### [YOUR OBJECTIVE]
What is needed is an exact copy of the lines from the one containing "Facebook (74, 2228)" through the last line of the entries below, both included.

### [Stored data entries]
<<<<

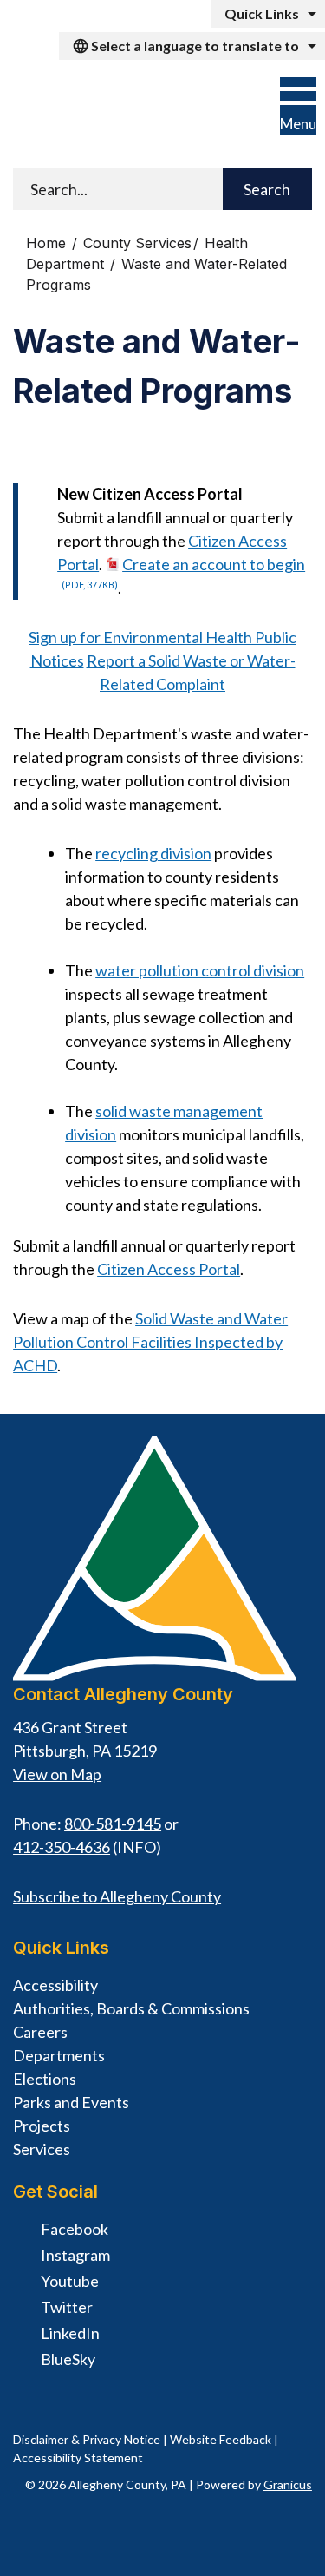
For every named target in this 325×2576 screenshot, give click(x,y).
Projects (41, 2125)
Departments (59, 2055)
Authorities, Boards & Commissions (131, 2008)
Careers (40, 2031)
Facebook (74, 2228)
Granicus (287, 2484)
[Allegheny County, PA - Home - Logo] (123, 111)
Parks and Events (71, 2102)
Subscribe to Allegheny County (117, 1896)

>>>>

### [ANSWER SPACE]
Facebook (74, 2228)
Granicus (287, 2484)
[Allegheny County, PA - Home - Logo] (123, 111)
Parks and Events (71, 2102)
Subscribe to Allegheny County (117, 1896)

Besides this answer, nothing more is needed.